1011 – UNCOVERING CONVERGENT ABERRANT SPLICING EVENTS DRIVING MYELODYSPLASTIC SYNDROME DEFECTS

Splicing defects are a characteristic feature of myelodysplastic syndromes (MDS) and typically associate with recurrent splicing factor mutations. However, a subset of transcripts exhibit convergent abnormal splicing, occurring even in the absence of splicing-related mutations. These shared splicing events likely include common drivers of MDS hematopoietic defects, yet the functions of the resulting transcripts remain unknown. We identified a long isoform of the heterochromatin enforcer Methyl-CpG-Binding Domain 1 (MBD1), as the product of one such mutation-independent splicing event. In cord blood CD34+ cells overexpression of the MDS-associated full-length isoform (MBD1-L), containing MBD1′s 3rd CXXC domain, impaired erythroid differentiation, stalled cell cycling and promoted apoptosis while the MBD1-ΔCXXC3 isoform (MBD1-S), preferentially produced in healthy cells, did not induce these defects.
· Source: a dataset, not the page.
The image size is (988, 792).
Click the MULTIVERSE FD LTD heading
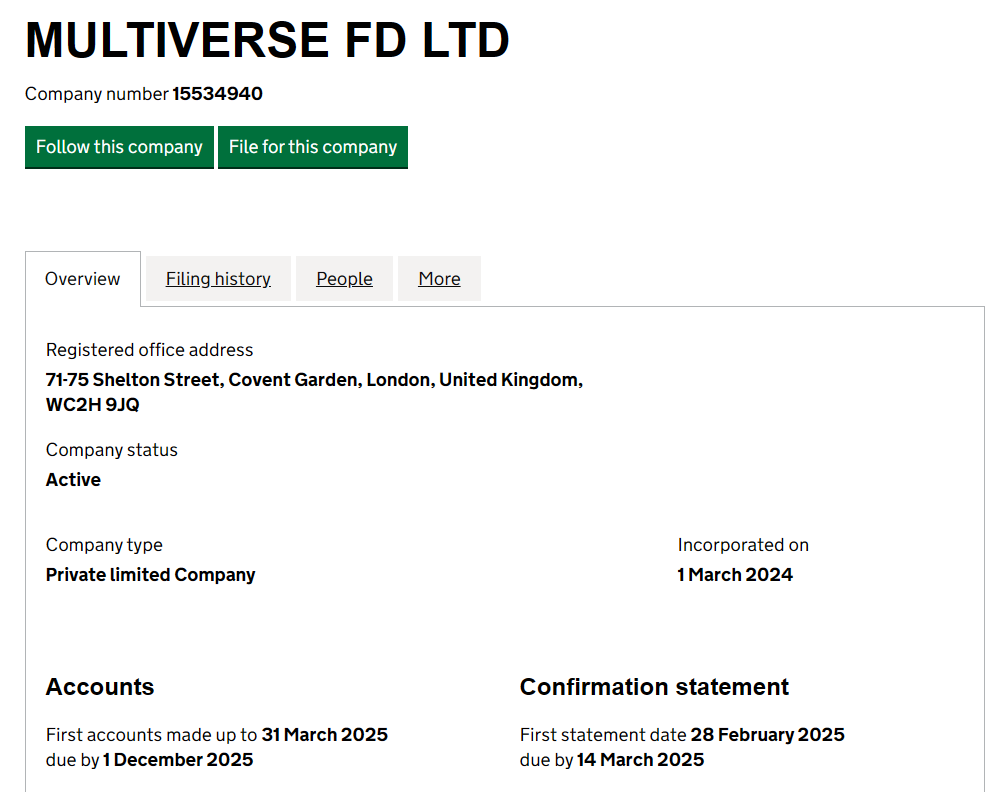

Similarly, only MBD1-L impaired reconstitution capacity in vivo, particularly in the erythroid and myeloid lineages, and produced an enrichment of the MDS transcriptomic signature. We show that inclusion of the exon containing CXXC3, unique in specifically binding non-methylated CpGs, disrupts MBD1′s co-localization with heterochromatin. This triggers a striking redistribution of MBD1 from gene bodies and intergenic regions to hypomethylated promoter CpGs, resulting in widespread repression of promoter chromatin accessibility and downregulation of cell-cycle-related transcripts through its recruitment of the SETDB1:ATF7IP H3K9 methylase complex. Through knockdown or delivery of splice-switching antisense oligonucleotides targeting the CXXC3 exon into MDS cells, we confirm that targeted MBD1-L reduction inverts the quiescent, differentiation-impaired phenotype imposed by its overexpression. These findings provide evidence that mutation-independent splicing changes can drive hematopoietic dysfunction and serve as therapeutic targets in MDS.